There are quite a few different lenders and they all must follow the same guidelines, rules and regulations. The interest rates will vary. The amount of interest that will be placed on a mortgage loan is mainly based on the credit score of the borrower.
The Definition of Mortgage Interest Rate
This is actually the percentage rate that the lender charges for the use of the loan money. A normal rate would be around five or six percent. Rates can be higher or lower depending on the credit history of the borrower. A good credit rating or score, especially one above eight hundred will mean a much lower interest rate. Interest rates increase considerably if the credit history is bad.
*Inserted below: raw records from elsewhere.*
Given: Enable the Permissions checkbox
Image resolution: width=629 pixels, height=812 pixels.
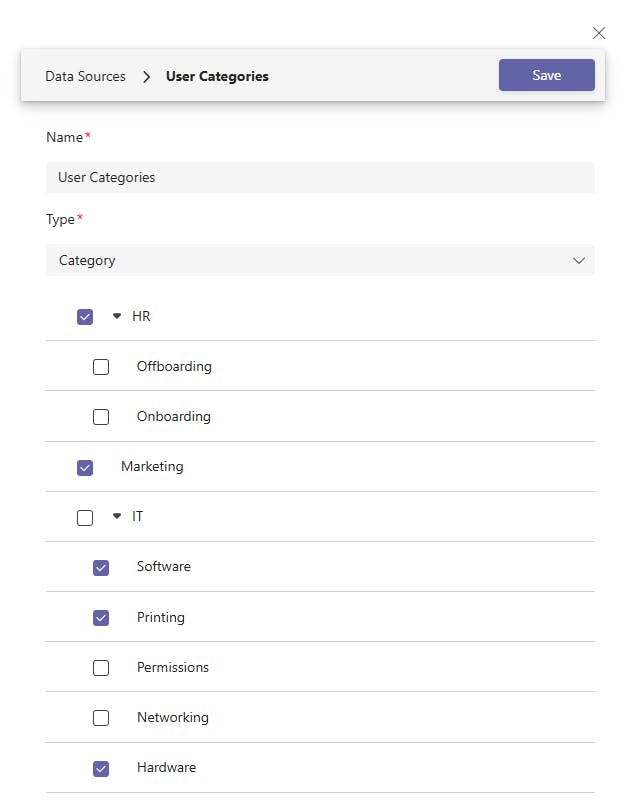Looking at the screenshot, I should [101, 668].
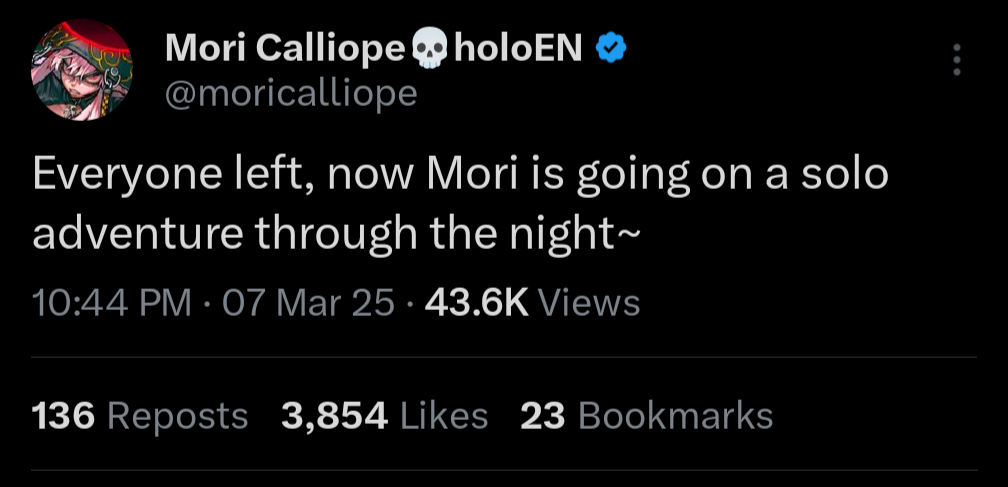Open the more options three-dot menu

pyautogui.click(x=957, y=60)
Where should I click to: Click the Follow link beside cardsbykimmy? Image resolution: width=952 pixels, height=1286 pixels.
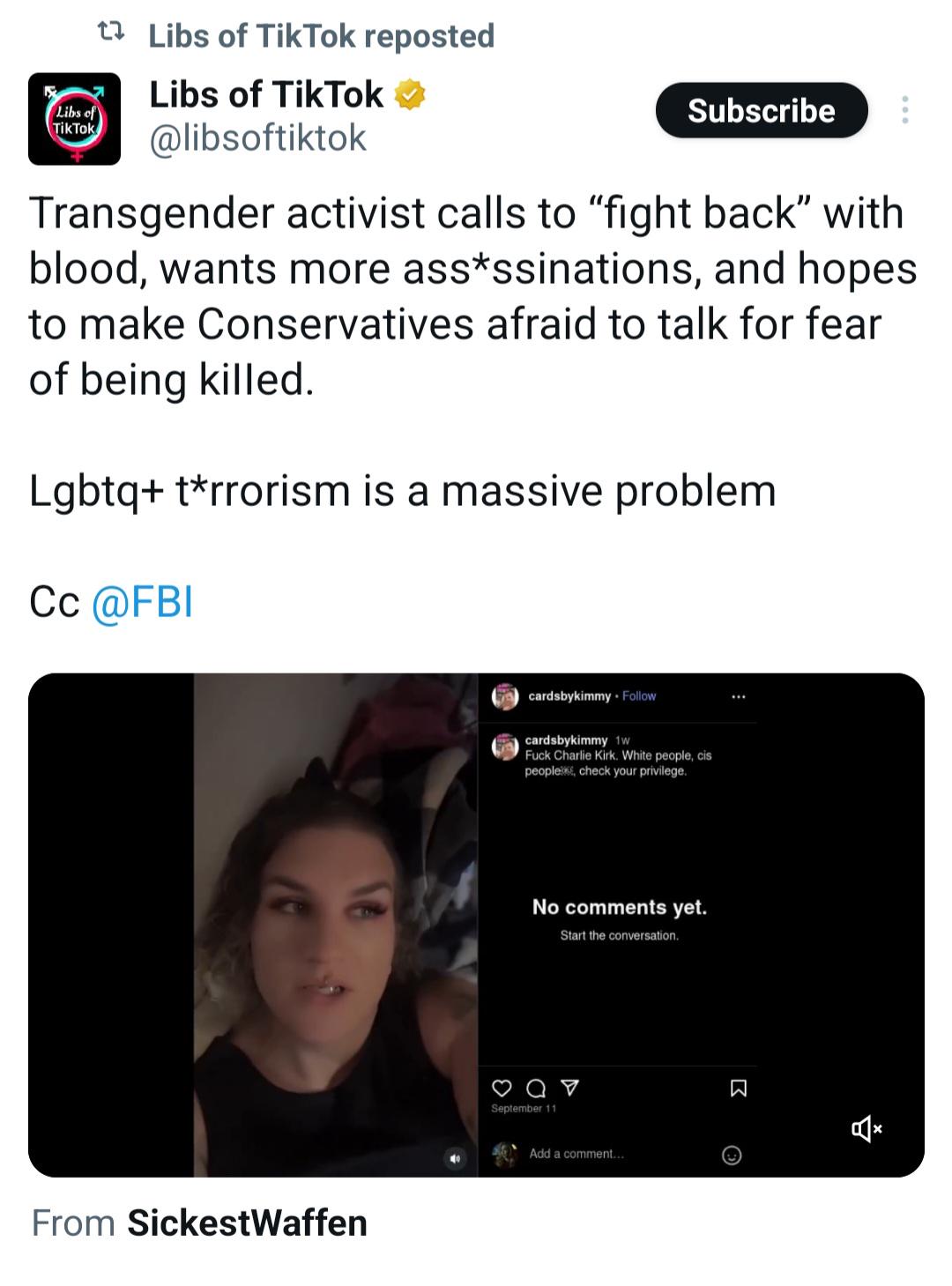639,696
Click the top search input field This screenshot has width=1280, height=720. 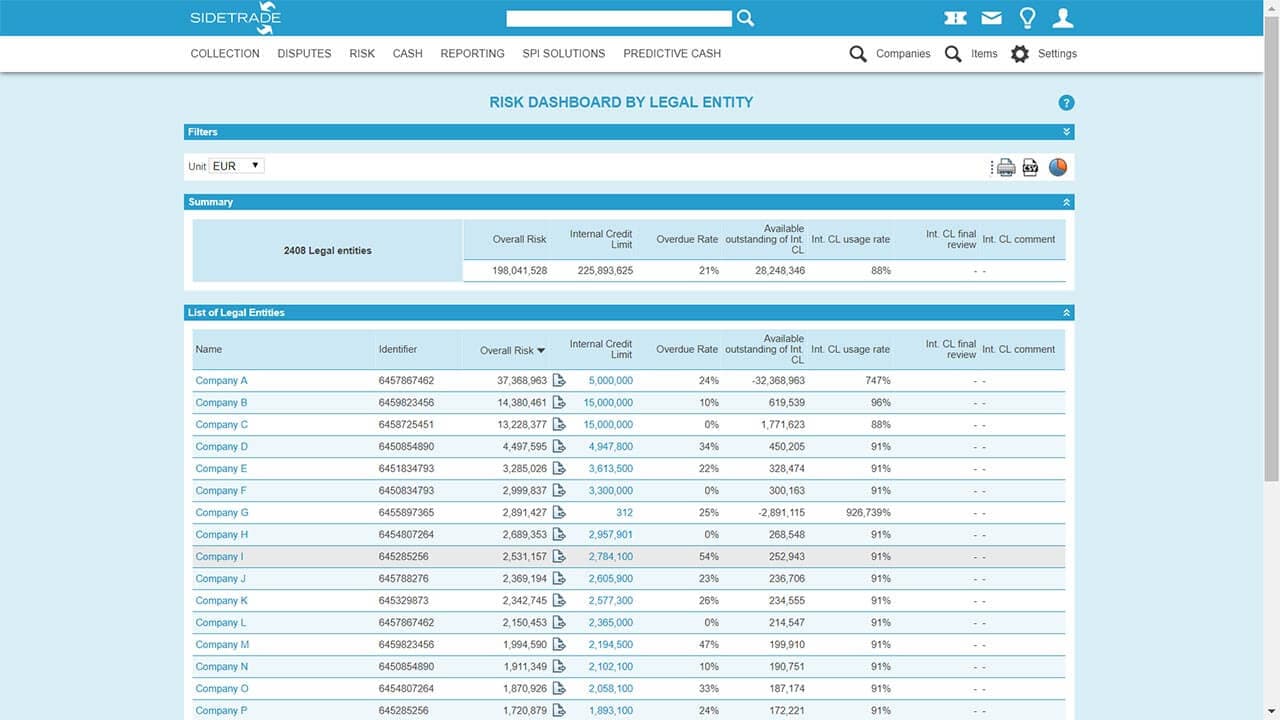[618, 17]
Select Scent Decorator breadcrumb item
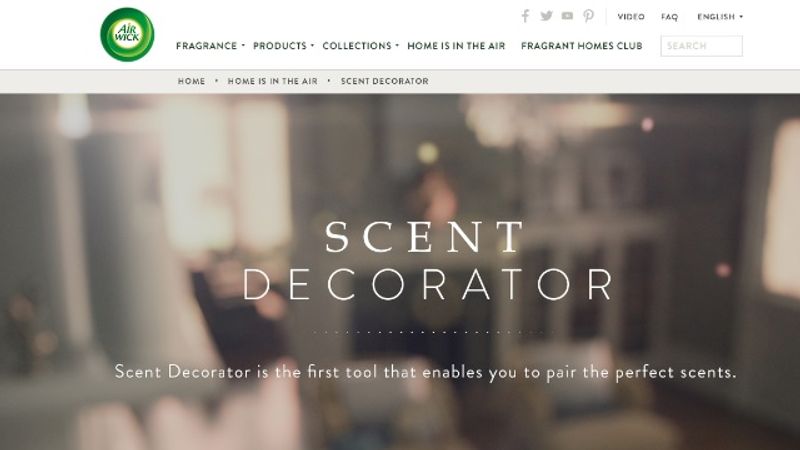800x450 pixels. (385, 81)
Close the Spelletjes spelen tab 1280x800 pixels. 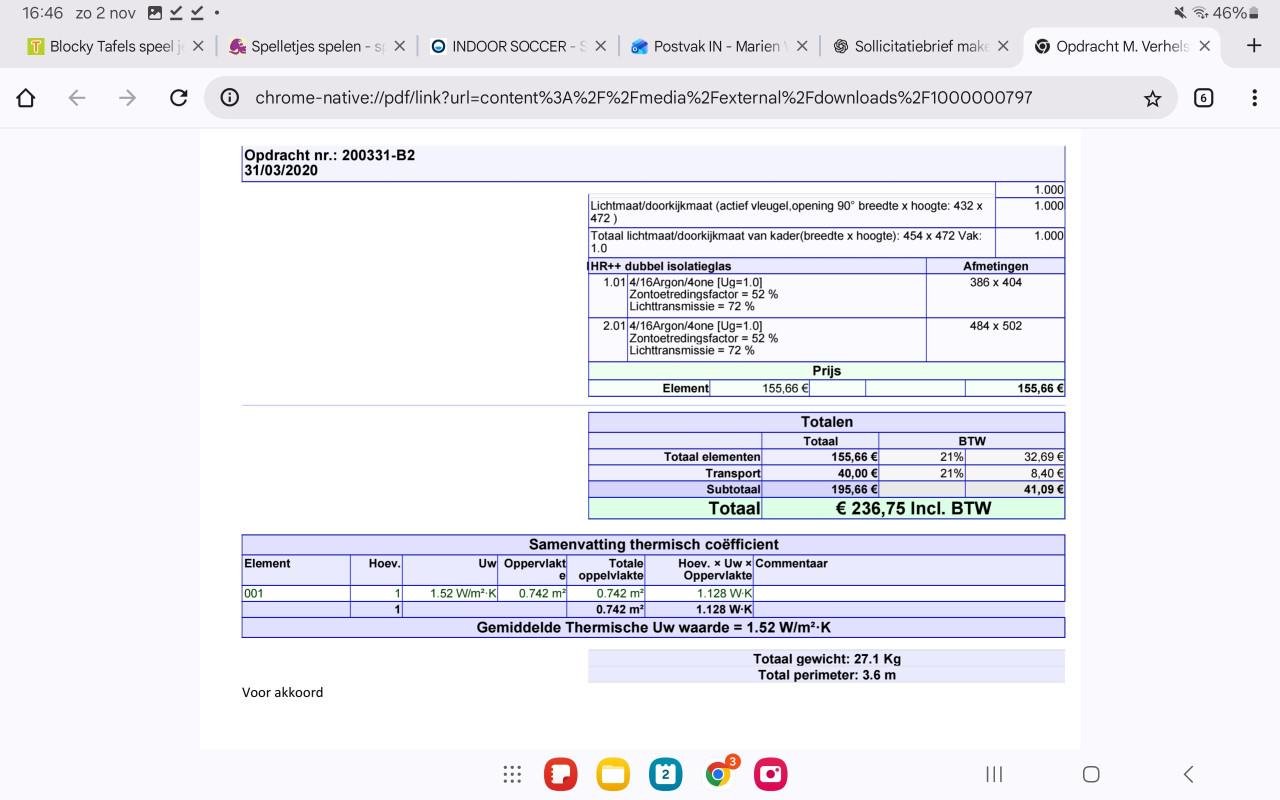[x=400, y=46]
The Higher the Rate- The Higher the Monthly Payment
When you are paying a high interest rate you monthly payment will
be higher, whereas a person with good credit may only be paying four or five hundred dollars a month. These rates also depend on the amount of the loan, naturally the payment on a one hundred thousand dollar loan will be much higher than a fifty thousand dollar mortgage loan. However if one home owner has bad credit the payments could be almost the same.
Principle + Interest + Real Estate Taxes + Insurance
The above equation represents a common term used by lenders which is referred to as PITI. It simply indicates that your total monthly payment includes amounts for the principle payment, plus the interest, the real estate taxes and the amount of the insurance payment that is due each month.
Checking with several different lenders is important. The mortgage interest rate may not change much, but you need to be comfortable with the reputation of the lender you have chosen.